Wednesday, 18 July 2012

Grave Mercy (His Fair Assassin)

Why be the sheep, when you can be the wolf?

Seventeen-year-old Ismae escapes from the brutality of an arranged marriage into the sanctuary of the convent of St. Mortain, where the sisters still serve the gods of old. Here she learns that the god of Death Himself has blessed her with dangerous gifts—and a violent destiny. If she chooses to stay at the convent, she will be trained as an assassin and serve as a handmaiden to Death. To claim her new life, she must destroy the lives of others.

Ismae’s most important assignment takes her straight into the high court of Brittany—where she finds herself woefully under prepared—not only for the deadly games of intrigue and treason, but for the impossible choices she must make. For how can she deliver Death’s vengeance upon a target who, against her will, has stolen her heart?

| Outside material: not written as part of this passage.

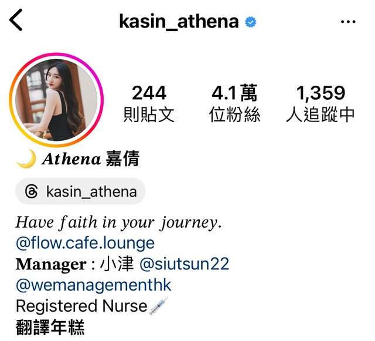
Task: Tap the crescent moon emoji
Action: pos(26,158)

My Rating: 4 out of 5 stars
Who Recommended it To Me: an employee at a bookstore
Who I Would Recommend It To: the kind of people who enjoy the dark stuff

So to be completely honest I almost stopped reading this book a couple of times right at the beginning of it. It just wasn't interesting me the way that I like books to. I'm glad that I kept reading though because it got much better. Still the reason I took a star off of my rating was because of a, the slow start, and b, a bunch of things at the beginning, such as Duval's entrance into the book, wasn't explained until much later and left me feeling confused and scrambled. I think the whole concept and idea for this book was very creative even though it's pretty dark and intense.  The whole idea of being Death's handmaiden is very intriguing, and I like books with interesting and creative ideas.
       All through the book I couldn't really get ahold of Ismae.  She seemed so bland at times and then at other times her personality came out in several different ways.  I was completely baffled by this and I'm not sure if I like that part of it.  I think the author could have articulated Ismae's personality and character a bit better.  Also another part that I didn't love about this book was that Ismae seemed to go off and on between loyalty and betrayal to St. Mortain's convent and that confused me, because sometimes she'd say something like, "But no. My main purpose here is to serve Mortain" and then she'd say something such as, "But the convent is surely wrong," so I got a little tired of keeping track of her lack of deciding whose side she was on.  I feel like it's either she was loyal or not, and that should have been that.  
       Also, Duval. What was the deal with him? At times I loved him and other times he was being a complete jerk.  He reminded me of Saf in Bitterblue from the Graceling series a bit, the way that sometimes he could be so loyal and loving and at times completely awful to everyone around him.  Another thing--the line on the top of the book says, "Why be the sheep when you can be the wolf?" Pretty much that was what interested me about picking up the book and deciding to buy it after it being recommended to me.  I don't understand how that fits into everything, but that's just a minor complaint. 
      While I might seem to have a lot of issues with this book, really I liked it enough to give it four stars  because it was pretty enthralling all the way through.  I liked the way that it was a historical fantasy/romance and it's an interesting genre to me. 
     I'd recommend you read this book if you have a liking for some pretty dark stuff told in a historical way, and if you're into the YA genre but don't know what to read next.